SARS is using a new high-tech system to target taxpayers in South Africa – here’s how it works

The South African Revenue Service (SARS) is using computer algorithms, machine learning and other advanced technologies to ensure taxpayer compliance.

In its annual report published on Wednesday (27 October), the revenue collector said it had reviewed its methodology to detect risk and highlight cases where non-compliance was detected.

“SARS has significantly expanded the scope of detection, beyond data obtained through declarations, as well as the traditional third party data received which enabled the pre-filling of PIT returns, as well as auto assessments.

“Examples of such data sources include historical data on compliance behaviour as well as data regarding financial flows and assets held both locally and abroad,” it said.

SARS said it has also implemented several machine learning models that leverage multiple asset and income stream data sources to detect non-declaration and under-declaration.

“Thematic input is also considered to adequately reflect the impact of policy changes and relevant emerging dynamics in its risk detection process.

“Examples of this included abuse of donations in the context of Covid relief measures, fraud resulting from PPE tender contract awards as well as the flow of digital money.”

Finally, a more rigorous feedback loop was introduced to ensure that false positives are minimised, and assurance work is focused on where the most prominent risks are.

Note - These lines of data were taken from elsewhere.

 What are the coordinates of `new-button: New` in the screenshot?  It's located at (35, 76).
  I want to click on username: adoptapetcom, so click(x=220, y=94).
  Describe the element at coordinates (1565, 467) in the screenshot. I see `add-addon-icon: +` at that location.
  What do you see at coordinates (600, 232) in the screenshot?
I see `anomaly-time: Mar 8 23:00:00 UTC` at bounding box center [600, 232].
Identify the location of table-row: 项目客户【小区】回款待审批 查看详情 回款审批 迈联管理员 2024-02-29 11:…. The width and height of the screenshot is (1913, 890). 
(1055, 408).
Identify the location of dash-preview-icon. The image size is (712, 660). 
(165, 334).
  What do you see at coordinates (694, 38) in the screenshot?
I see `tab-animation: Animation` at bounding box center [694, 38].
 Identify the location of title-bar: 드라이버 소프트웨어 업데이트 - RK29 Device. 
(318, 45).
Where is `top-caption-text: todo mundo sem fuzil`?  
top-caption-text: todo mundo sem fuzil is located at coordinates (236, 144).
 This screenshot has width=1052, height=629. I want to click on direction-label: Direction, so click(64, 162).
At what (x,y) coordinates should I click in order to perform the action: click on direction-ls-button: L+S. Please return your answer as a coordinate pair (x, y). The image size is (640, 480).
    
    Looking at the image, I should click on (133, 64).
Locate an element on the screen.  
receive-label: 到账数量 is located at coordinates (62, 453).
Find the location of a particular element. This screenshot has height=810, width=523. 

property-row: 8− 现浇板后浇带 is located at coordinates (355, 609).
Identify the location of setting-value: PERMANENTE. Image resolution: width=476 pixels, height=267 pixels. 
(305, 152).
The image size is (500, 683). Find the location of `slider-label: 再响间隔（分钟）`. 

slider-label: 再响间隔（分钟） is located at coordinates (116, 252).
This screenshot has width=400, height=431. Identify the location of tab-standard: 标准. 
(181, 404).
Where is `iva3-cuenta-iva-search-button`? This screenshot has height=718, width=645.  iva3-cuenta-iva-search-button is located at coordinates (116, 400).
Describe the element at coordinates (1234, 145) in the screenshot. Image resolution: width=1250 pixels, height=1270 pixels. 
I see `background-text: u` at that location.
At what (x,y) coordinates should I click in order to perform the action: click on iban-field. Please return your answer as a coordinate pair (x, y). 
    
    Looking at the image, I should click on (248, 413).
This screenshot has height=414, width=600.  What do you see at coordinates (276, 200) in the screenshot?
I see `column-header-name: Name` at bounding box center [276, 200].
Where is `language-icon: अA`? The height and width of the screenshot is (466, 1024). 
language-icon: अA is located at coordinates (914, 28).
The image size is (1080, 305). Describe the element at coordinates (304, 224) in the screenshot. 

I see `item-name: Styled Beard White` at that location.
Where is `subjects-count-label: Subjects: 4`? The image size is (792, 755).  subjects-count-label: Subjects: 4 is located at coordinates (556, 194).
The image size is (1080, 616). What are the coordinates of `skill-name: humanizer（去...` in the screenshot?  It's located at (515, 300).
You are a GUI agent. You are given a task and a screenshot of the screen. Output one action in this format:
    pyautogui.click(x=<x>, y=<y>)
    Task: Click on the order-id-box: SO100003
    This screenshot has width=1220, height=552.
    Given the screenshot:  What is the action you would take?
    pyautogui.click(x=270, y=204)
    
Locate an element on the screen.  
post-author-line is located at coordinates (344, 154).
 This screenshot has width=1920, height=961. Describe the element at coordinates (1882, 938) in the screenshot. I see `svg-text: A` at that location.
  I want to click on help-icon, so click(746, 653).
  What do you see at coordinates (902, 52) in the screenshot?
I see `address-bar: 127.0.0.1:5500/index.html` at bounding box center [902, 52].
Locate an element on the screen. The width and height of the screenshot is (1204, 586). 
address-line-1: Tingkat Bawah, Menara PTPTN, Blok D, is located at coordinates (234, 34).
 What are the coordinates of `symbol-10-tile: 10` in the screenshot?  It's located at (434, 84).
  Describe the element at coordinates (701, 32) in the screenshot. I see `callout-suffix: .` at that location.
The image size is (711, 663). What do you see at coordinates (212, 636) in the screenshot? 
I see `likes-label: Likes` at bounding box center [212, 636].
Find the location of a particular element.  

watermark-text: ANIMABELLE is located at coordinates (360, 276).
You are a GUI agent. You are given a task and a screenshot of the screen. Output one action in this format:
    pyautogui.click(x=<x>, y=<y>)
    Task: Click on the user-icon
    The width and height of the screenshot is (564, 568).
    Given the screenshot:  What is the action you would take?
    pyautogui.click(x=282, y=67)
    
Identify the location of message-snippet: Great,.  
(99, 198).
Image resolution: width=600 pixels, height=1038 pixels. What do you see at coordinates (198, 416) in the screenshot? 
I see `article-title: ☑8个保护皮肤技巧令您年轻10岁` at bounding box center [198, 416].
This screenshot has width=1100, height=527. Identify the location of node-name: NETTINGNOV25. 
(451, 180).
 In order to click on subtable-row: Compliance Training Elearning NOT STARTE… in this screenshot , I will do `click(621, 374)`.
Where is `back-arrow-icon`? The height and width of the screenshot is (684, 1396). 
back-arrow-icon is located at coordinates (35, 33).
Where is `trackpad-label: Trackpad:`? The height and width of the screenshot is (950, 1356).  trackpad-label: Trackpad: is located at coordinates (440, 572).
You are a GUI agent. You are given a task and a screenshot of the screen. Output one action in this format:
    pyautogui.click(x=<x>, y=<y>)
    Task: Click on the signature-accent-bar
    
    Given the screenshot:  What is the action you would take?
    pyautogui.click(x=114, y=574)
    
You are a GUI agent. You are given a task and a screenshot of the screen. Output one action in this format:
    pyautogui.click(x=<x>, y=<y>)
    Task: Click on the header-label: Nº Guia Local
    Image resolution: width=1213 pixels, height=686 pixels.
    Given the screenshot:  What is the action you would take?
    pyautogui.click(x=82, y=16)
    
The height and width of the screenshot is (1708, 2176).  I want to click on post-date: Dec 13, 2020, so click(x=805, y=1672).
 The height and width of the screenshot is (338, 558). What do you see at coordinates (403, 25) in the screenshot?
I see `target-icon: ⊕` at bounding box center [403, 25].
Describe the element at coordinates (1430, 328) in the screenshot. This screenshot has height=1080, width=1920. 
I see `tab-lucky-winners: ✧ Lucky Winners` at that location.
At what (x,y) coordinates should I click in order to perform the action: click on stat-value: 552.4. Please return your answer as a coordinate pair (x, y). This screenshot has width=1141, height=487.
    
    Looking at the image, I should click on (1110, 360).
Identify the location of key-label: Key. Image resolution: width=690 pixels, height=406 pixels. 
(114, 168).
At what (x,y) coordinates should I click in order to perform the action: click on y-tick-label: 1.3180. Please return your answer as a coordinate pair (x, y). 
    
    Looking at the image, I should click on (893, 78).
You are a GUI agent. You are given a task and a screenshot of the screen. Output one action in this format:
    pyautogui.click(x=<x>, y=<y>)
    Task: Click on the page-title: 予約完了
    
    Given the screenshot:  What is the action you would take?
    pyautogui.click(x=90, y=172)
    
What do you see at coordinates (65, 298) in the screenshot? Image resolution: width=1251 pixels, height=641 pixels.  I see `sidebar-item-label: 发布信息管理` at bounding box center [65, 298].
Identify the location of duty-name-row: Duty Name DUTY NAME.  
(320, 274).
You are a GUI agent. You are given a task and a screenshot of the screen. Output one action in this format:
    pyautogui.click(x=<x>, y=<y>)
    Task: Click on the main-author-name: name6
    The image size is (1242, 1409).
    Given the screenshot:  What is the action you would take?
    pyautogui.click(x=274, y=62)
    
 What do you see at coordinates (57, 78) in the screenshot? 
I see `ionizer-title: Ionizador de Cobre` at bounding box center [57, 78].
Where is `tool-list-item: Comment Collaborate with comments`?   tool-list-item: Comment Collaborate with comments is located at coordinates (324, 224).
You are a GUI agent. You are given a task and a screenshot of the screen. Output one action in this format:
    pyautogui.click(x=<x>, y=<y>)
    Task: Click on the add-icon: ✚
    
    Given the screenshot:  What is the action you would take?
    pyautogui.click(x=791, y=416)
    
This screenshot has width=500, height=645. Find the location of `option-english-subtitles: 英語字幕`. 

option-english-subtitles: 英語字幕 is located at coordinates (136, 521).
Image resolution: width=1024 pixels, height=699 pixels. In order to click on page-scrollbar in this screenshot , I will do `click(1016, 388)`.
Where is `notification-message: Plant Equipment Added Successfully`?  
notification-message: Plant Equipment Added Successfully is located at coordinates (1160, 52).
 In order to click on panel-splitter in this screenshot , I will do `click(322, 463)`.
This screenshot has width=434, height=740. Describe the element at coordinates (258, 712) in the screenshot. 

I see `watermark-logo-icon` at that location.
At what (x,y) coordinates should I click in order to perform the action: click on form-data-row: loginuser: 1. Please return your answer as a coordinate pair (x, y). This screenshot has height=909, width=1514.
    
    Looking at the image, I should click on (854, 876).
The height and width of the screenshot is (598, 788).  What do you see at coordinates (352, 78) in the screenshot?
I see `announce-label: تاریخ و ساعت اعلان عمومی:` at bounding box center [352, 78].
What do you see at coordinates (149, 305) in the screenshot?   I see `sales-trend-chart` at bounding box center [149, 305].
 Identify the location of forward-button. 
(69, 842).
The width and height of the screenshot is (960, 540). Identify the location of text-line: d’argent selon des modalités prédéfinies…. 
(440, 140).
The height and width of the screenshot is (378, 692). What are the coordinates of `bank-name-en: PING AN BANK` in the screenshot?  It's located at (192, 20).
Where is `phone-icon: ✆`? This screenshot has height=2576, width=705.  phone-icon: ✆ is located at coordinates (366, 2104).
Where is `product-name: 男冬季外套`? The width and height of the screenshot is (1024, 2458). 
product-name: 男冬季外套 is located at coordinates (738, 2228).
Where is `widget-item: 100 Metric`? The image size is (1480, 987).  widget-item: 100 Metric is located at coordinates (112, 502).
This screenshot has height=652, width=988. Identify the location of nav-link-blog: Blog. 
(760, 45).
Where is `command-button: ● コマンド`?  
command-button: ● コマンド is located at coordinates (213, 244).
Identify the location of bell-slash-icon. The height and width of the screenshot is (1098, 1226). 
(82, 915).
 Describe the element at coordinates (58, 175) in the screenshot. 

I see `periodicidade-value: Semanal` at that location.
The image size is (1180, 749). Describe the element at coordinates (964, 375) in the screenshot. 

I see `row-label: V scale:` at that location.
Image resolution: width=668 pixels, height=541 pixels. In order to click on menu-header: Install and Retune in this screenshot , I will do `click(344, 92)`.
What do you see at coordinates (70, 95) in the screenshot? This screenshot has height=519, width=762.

SARS said that the system has already detected several key issues, including:

  • Taxpayers with a lifestyle that significantly exceeds parameters that are reasonably possible considering the taxable income they declare.
  • Taxpayers with offshore investments that appear to have come from sources that were not declared as taxable income.
  • Taxpayers who disposed of assets without declaring Capital Gains Tax.
  • Taxpayers with income-generating assets, such as rental properties who do not declare this income as taxable income.
  • Citizens with significant economic activity and assets who should be registered for tax but are not registered – more than 26,000 instances of citizens who had economic activity exceeding more than R1 million were identified.
  • Taxpayers who claimed VAT refunds but failed to comply with CIT filing obligations or where a significant discrepancy of turnovers declared for different tax types were apparent.
  • People who abuse the ease of registration for VAT and PIT with the deliberate intent to defraud the fiscus with refund claims.
  • People who set up multiple fictitious entities to simulate business activity, and in so doing, attempt to disguise illicit economic activity.

“With the improvement of the risk engine rules, the percentage cases selected for verification has decreased from 21.57% to 14.11%. This equates to a 35% reduction in cases selected for audit intervention. With reference to the adjustment rate of selected cases,” it said.

“SARS improved from 35.10% to 47.79%. Total yield from automated risk engine activities for the year ending March 2021 was R56.9 billion, which was R3.9 billion higher than the R53 billion estimate.”